Dissertation/Thesis Abstract

Galileo: Power, pride and profit. The relative influence of realist, ideational, and liberal factors on the Galileo satellite program
by Gleason, Michael P., Ph.D., The George Washington University, 2009, 360; 3338912
Abstract (Summary)

This study is about the European navigation satellite program dubbed “Galileo” and its ability to date to survive in the face of many serious obstacles. It seeks to understand Galileo’s ability to survive by answering two basic research questions: (1) Did realist factors, liberal factors, or ideational factors weigh the most heavily on European decision-makers’ assessments of the need for Galileo?

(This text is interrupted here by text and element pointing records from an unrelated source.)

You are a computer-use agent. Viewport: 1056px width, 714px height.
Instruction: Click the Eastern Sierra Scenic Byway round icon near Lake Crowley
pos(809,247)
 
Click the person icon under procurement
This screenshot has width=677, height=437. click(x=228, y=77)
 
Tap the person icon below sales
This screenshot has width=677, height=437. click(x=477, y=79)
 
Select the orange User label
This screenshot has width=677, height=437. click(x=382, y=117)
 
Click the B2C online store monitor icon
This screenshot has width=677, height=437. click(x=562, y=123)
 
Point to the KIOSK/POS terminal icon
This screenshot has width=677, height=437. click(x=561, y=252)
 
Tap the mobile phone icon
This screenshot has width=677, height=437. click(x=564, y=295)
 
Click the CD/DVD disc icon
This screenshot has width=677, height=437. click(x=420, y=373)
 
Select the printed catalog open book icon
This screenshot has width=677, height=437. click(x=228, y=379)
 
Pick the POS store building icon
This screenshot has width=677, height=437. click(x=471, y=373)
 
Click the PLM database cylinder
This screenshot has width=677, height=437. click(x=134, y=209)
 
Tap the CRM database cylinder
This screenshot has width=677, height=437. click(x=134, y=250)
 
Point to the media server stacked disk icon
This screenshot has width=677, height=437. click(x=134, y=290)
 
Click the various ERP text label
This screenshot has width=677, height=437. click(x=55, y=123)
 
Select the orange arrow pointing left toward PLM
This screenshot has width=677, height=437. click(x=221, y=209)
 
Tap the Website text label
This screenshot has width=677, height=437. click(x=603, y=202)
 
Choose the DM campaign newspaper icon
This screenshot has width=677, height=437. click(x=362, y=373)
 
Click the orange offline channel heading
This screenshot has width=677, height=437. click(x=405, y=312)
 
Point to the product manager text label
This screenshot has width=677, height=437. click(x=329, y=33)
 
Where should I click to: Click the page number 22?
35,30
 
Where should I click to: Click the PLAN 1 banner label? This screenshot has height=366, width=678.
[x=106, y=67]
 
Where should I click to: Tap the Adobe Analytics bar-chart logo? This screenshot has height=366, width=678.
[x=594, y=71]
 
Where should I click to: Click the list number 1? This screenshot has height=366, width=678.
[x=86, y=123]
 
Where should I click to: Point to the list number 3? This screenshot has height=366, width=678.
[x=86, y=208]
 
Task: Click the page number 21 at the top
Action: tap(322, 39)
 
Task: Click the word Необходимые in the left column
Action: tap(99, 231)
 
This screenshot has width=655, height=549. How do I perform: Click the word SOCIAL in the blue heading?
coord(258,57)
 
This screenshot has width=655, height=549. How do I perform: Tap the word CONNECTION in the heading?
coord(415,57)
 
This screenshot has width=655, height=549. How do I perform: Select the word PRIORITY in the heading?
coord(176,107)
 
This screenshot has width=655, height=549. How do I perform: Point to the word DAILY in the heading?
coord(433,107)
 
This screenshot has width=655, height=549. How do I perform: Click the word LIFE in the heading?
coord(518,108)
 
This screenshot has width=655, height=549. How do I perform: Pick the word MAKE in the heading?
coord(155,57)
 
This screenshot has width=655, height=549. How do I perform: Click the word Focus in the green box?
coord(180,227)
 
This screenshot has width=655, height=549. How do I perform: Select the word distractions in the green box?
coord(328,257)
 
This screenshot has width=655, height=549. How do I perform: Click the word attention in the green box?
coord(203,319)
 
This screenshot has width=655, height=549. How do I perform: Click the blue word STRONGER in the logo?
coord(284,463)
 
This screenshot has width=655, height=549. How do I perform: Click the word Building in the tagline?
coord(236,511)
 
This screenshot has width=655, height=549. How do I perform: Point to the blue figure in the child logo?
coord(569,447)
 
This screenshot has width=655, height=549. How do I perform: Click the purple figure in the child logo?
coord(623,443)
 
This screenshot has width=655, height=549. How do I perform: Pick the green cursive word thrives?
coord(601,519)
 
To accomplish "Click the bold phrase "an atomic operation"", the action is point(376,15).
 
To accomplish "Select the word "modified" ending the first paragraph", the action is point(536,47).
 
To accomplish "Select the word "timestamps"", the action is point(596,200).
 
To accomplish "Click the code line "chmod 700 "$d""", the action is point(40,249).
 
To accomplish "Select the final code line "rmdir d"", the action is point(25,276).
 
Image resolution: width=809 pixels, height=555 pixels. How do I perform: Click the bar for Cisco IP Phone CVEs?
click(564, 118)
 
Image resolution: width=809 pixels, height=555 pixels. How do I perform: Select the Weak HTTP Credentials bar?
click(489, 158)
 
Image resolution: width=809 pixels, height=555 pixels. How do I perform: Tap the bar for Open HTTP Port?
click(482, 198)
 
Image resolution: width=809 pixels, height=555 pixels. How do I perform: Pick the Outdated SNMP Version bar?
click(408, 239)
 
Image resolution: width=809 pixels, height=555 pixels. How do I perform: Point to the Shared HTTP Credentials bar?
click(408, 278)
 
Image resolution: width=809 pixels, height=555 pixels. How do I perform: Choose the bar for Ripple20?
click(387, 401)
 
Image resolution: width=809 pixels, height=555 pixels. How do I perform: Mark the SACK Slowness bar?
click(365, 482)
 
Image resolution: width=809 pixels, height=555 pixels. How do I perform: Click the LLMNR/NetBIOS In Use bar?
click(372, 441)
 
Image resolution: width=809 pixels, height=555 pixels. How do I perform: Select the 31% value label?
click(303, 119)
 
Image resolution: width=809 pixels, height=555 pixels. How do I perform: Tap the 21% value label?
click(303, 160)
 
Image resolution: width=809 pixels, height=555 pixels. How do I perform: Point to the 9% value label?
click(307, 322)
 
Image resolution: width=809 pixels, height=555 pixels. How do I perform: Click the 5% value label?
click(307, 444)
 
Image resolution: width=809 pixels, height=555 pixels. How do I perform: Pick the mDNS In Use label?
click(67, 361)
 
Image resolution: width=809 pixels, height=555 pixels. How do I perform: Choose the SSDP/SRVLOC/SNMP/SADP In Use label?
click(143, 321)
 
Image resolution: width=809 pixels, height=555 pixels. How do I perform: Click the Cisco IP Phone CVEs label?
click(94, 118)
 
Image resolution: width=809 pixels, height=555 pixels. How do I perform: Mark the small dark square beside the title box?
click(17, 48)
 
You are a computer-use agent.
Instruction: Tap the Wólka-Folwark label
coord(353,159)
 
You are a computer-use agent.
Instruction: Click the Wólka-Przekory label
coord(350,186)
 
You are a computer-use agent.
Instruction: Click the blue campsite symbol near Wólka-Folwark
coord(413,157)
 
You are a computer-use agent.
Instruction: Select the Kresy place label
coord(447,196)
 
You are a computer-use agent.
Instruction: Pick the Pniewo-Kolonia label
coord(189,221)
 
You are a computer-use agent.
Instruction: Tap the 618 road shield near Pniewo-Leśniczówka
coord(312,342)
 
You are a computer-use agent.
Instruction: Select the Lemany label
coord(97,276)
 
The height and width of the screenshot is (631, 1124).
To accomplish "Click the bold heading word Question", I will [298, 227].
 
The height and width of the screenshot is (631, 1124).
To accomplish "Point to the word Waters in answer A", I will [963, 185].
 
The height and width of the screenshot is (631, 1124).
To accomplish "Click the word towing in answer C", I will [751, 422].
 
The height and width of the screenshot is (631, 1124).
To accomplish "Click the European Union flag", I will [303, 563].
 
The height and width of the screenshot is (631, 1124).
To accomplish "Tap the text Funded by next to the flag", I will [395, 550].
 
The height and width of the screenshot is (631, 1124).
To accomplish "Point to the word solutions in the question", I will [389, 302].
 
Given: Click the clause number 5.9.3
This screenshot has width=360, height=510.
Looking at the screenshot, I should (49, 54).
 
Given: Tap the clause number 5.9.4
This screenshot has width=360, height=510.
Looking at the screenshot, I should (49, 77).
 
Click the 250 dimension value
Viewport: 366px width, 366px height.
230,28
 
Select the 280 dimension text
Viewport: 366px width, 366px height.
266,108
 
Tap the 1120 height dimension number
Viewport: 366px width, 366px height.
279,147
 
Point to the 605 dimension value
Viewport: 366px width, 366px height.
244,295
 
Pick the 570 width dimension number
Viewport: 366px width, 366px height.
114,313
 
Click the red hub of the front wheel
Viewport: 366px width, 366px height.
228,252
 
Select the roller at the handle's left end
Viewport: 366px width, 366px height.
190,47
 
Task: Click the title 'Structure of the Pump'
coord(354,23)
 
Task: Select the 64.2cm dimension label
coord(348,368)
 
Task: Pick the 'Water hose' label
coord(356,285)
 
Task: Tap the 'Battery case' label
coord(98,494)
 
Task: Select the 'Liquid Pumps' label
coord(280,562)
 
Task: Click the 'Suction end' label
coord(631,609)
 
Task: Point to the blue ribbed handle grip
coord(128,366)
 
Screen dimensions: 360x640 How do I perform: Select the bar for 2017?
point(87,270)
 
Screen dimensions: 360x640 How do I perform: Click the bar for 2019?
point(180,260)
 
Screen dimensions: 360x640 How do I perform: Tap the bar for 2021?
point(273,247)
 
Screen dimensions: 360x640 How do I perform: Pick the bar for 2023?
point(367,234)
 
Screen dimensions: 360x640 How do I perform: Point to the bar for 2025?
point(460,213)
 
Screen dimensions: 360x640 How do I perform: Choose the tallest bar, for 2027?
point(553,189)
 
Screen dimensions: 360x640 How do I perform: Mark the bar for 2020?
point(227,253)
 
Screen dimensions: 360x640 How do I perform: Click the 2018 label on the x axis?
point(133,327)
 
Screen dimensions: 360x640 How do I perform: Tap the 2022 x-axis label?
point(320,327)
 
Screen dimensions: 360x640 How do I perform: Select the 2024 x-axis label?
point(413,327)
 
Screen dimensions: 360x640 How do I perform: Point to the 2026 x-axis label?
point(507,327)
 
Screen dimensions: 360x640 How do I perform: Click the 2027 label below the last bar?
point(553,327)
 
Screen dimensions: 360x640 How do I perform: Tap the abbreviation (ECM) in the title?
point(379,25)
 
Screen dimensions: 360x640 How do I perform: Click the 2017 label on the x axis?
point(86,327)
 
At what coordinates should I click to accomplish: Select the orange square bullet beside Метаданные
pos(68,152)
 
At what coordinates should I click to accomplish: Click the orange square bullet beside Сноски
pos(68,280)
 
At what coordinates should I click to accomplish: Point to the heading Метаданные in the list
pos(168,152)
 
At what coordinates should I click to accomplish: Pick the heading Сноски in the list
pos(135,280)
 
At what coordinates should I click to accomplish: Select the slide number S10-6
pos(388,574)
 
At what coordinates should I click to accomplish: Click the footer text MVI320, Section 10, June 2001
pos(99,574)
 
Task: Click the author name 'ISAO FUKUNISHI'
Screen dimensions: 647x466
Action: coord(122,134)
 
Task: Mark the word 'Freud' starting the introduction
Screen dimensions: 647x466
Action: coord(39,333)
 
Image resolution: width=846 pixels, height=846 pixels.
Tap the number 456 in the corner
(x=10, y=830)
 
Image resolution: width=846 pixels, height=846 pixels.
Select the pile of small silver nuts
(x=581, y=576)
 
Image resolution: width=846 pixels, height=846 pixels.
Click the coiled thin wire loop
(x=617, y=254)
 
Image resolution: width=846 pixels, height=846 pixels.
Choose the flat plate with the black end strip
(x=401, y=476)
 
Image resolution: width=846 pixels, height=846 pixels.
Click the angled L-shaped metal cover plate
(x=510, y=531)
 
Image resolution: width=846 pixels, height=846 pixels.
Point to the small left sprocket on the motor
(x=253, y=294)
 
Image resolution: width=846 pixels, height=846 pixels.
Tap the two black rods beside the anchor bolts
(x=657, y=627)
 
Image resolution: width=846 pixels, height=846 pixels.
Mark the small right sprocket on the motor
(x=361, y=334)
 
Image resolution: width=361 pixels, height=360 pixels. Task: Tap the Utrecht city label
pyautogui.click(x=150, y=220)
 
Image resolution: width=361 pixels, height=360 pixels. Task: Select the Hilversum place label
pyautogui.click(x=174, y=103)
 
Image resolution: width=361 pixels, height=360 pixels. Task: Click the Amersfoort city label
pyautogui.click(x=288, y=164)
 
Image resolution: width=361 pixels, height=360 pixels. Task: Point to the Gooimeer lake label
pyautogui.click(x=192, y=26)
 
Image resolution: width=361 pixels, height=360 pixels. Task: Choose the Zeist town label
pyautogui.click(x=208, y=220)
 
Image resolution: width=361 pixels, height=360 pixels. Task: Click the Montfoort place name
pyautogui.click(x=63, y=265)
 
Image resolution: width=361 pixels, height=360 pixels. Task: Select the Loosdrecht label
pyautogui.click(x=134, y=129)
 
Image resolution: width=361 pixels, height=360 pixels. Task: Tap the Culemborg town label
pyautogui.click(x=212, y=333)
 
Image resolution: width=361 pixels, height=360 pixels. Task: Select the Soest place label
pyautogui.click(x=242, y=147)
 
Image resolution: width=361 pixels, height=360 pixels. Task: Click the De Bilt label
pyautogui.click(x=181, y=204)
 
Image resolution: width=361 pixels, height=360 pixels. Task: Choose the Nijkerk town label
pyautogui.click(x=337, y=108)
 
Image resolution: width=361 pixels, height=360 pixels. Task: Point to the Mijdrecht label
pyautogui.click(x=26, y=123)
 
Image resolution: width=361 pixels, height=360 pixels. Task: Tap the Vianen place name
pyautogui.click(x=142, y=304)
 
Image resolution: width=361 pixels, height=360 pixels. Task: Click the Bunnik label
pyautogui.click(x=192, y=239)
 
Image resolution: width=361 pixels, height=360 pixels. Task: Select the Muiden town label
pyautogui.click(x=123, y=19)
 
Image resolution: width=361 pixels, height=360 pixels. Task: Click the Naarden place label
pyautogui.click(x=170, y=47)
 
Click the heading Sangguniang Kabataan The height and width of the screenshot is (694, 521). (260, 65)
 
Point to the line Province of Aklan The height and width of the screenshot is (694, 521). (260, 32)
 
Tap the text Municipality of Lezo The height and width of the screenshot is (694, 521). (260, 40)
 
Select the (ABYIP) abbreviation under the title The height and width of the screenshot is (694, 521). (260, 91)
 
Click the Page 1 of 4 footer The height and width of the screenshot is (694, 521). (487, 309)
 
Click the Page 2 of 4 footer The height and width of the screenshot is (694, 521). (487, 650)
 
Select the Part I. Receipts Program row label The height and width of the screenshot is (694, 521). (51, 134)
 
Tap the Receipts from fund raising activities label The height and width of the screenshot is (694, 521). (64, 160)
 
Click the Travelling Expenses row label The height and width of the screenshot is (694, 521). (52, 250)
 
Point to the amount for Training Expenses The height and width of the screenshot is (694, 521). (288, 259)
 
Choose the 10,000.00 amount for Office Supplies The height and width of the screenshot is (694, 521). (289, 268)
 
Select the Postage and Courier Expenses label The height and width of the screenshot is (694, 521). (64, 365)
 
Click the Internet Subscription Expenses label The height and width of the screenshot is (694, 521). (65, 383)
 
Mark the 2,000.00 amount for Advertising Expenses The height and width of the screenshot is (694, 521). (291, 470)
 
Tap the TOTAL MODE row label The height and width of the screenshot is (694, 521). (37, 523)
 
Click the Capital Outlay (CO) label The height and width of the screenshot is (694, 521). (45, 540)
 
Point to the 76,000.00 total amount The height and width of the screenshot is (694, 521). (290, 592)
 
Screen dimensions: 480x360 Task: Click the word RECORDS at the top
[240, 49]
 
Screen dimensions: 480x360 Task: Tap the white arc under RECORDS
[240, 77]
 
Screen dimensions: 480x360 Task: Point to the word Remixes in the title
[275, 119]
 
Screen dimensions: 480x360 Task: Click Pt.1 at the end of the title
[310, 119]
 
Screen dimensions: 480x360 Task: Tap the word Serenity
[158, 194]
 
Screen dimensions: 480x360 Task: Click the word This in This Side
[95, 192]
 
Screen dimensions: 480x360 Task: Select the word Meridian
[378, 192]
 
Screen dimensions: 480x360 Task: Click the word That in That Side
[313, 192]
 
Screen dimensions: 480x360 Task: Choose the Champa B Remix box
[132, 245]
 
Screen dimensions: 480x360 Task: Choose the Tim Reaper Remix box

And (2) Are European decision-makers’ assessments of the need for Galileo being driven more by the international, European, national or industrial levels? This study weighs these factors and assesses the influence of these levels upon European decision-makers at key decision points in 1999, 2002, 2004, and 2007 in order to judge whether or not Galileo’s ability to survive may be attributed to changes in the comparative weight of these factors and levels over time.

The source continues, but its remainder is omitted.